The process of creating a recording is complex and iterative, with many production stages between capturing sound and releasing a finished recording. Every stage in this cycle can lead to new audio creations, be they a new composition, a new guitar track, a new mix, etc. In each of these “studio events”, there are a number of metadata elements that may be important to capture. Who performed which musical work? Who played which instrument? When and where was this performance recorded? Who was the sound engineer? Which recording components (or, in studio parlance: tracks) were used to create a specific mix? And which sections of these recording components have ultimately been used?

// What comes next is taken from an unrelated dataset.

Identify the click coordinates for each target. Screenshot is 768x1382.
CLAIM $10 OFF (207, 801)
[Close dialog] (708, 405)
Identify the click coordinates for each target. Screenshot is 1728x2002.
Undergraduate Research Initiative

It is only possible to attribute credits and distribute royalty payments to the correct people if the appropriate metadata is captured and communicated to those organisations that need to have that metadata. Amongst these are music publishers, record companies,and rights societies for musical works, sound recordings and performers.

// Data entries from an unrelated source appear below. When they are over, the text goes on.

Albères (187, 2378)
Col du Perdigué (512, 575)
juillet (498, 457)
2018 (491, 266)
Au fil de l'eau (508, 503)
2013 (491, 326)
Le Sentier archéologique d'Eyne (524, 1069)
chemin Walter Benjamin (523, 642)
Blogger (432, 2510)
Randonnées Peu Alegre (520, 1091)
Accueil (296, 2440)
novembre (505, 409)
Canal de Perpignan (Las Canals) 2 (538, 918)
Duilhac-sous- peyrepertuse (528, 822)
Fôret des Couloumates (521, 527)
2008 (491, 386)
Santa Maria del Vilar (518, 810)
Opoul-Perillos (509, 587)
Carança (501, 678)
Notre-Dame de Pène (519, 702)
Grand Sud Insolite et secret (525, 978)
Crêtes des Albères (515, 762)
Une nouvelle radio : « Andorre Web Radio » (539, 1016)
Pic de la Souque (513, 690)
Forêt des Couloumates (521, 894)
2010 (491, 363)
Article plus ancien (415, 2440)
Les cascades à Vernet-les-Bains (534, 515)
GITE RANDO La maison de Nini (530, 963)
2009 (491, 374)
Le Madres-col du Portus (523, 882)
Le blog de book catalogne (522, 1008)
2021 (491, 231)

The richer the data provided to DSPs, the better they can market their products. That can increase the audience and, thus, the revenue a sound recording may generate. For instance, the information that Elton John was a studio musician on some of The Hollies’ recordings would allow the retailer to include the relevant Hollies’ songs on an Elton John artist page. This may lead to Elton John fans also wishing to listen to and buy some of The Hollies’ songs.
In this context, there is a minimum metadata set that, if captured and communicated about each recording component, would drastically improve the metadata about recordings that flow through the supply chain.